Time seemed to fade in and out. I had heard someone coming towards my door, opening it slowly and peeking at me was a man I would later come to know as Dr. Cullen. He was beautiful like my Edward but with pale blond hair and his eyes… they were the color of butterscotch.

He came closer to my bedside…For some reason he looked pained in a way, like he had done something terrible… He gently took my hand into his and spoke in a low tone.

"Dearest Isabella, I'm Dr. Cullen. I treated you beloved Edward and he would not want you to give up without a must not give up on life itself. You're young and your heart will heal from the loss; it will take some time but life will become easier."

I could not listen to his words, without Edward I had no reason to live and I could feel the tears falling from my face. My breathing had become slower and jagged.

" Dr. Cullen I know you mean well, but life for me is over. Without Edward there is no living life…The one person I care for is dead and I'm still here. You have no clue how much my heart aches, my soul-mate is gone… Death seems pretty good about right now."

I heard him sigh under his breath, still not looking directly into my eyes and he spoke in a sad tone, "I know it seems like a good thing to do, but you have to fight Isabella for your father and your loved ones. Does that mean anything to you?"

I began to cry harder and I could hardly get the words out. "No, please stop trying to convince me to live life… You don't understand… My Edward is dead and I'll be damned if I have to suffer this pain everyday of my life. You have absolutely no clue to as what love is, do you Dr. Cullen?"

Finally Dr. Cullen looked into my eyes and answered, "Yes… I do know the feeling of love but dying for it is not the answer. Think of the lives you could help and people who need you."

"I'm sorry Dr. Cullen… This is my choice to die. I could feel Edward when he died, it was sharp agonizing pain in my heart and I knew then…" my voice trailing off. I reached to my wedding charm and pulled it off, and I placed it in Dr. Cullen's hand, his facial expressions went from shocked to sadness. Before the darkness took over I said these words, "Take this charm, and promise to give it to the one you love!" I fell into the darkness…
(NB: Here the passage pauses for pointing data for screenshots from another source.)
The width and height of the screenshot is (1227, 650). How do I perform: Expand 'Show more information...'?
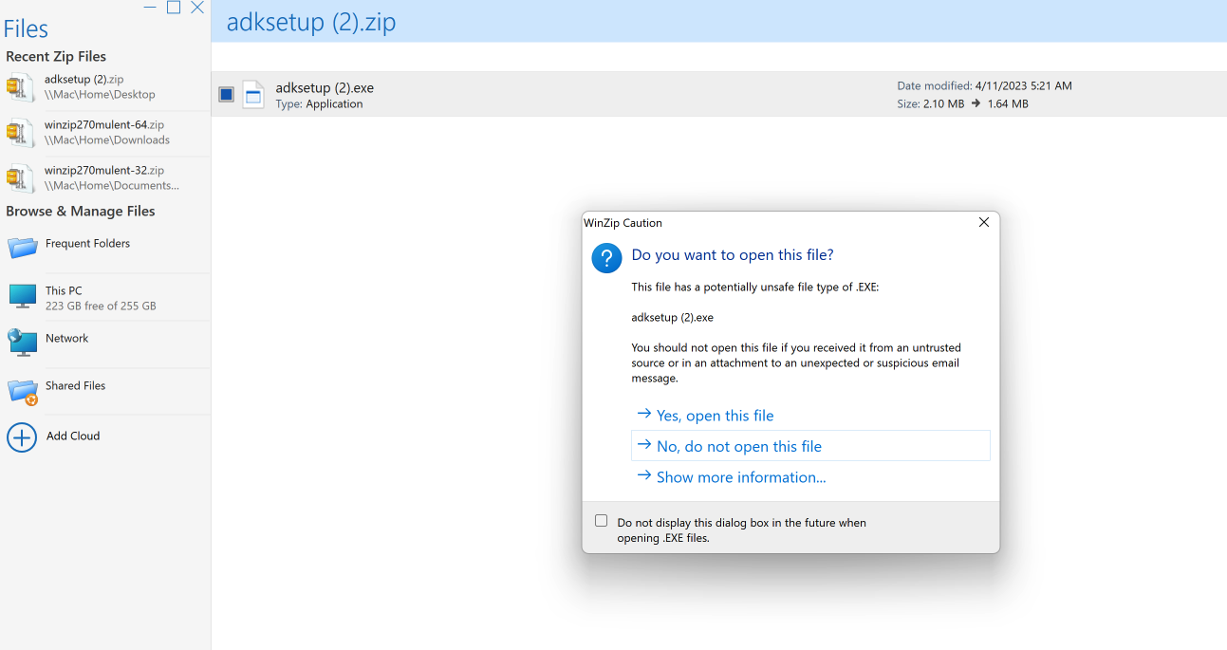[740, 477]
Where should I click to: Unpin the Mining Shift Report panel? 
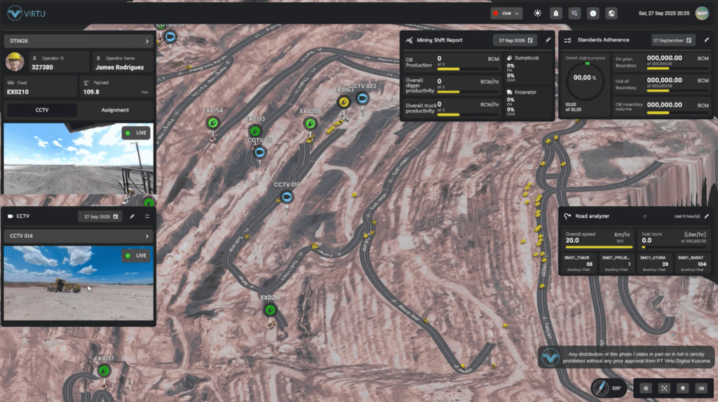click(548, 40)
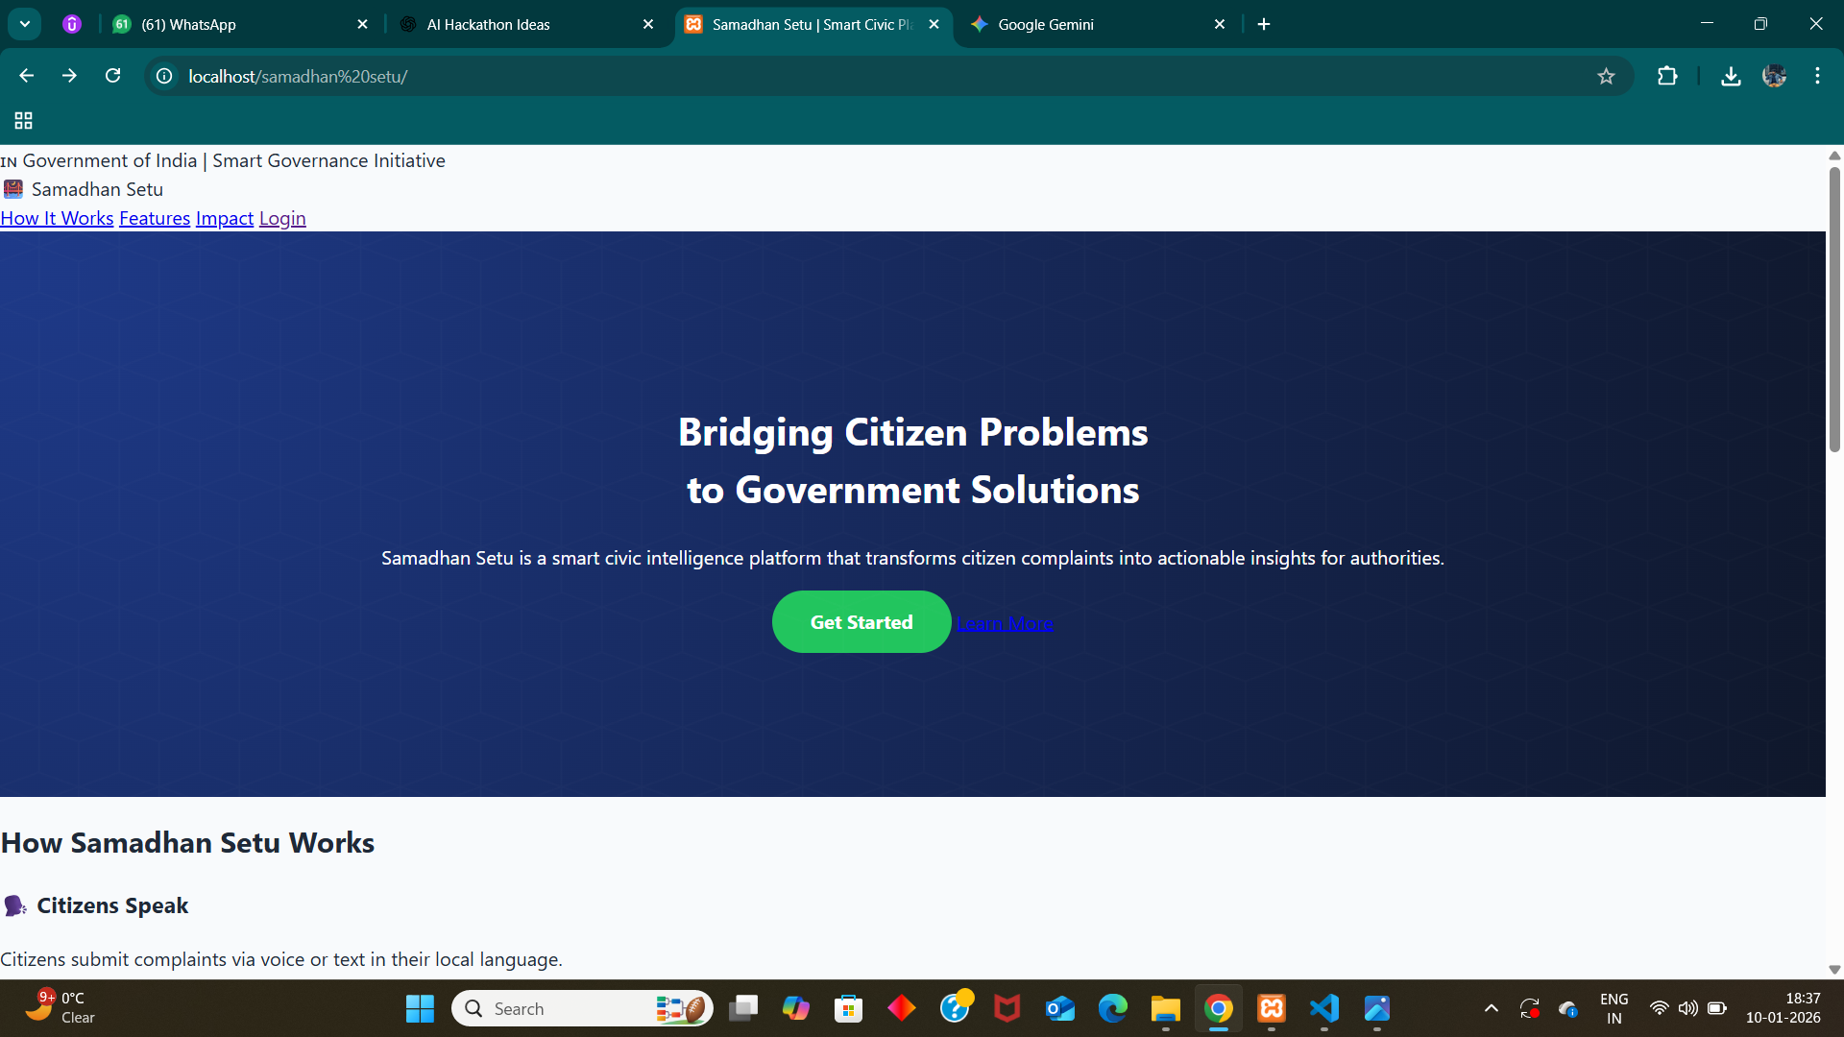Click the browser reload page icon
The height and width of the screenshot is (1037, 1844).
(113, 76)
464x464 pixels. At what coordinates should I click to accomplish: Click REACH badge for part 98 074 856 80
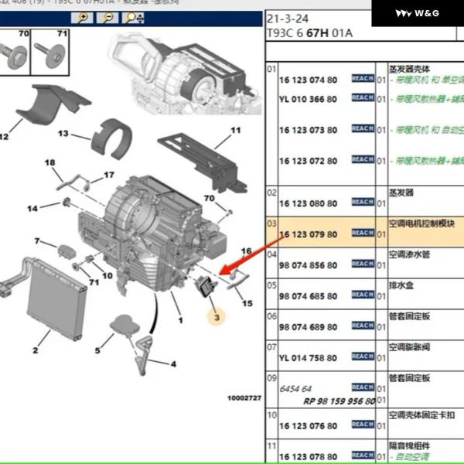pos(363,264)
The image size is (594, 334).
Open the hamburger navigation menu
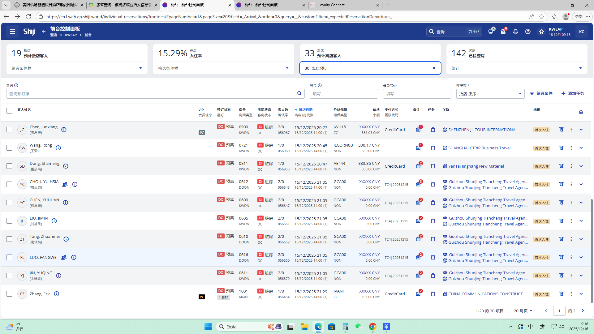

Here I lie in this bed not knowing how many hours have passed since I had lost consciousness; I can only hear what's being said around me… I don't know if Charlie is still here in the hospital inevitably waiting for my death but I know he can't bear to lose his only daughter…

It's my sacrifice to die, without love life is meaningless… I only wait for my death, hoping it shall set me free to find him once more… Still lying in this bed waiting for it to happen, I could hear someone in my room… The voice was velvety and musical at the same time. I had been sure it was Dr. Cullen as there was something familiar about it. And like that…it was gone. I could no longer breathe… I heard my heart slowing and I gasped one more breath before dying and whispered, "Edward."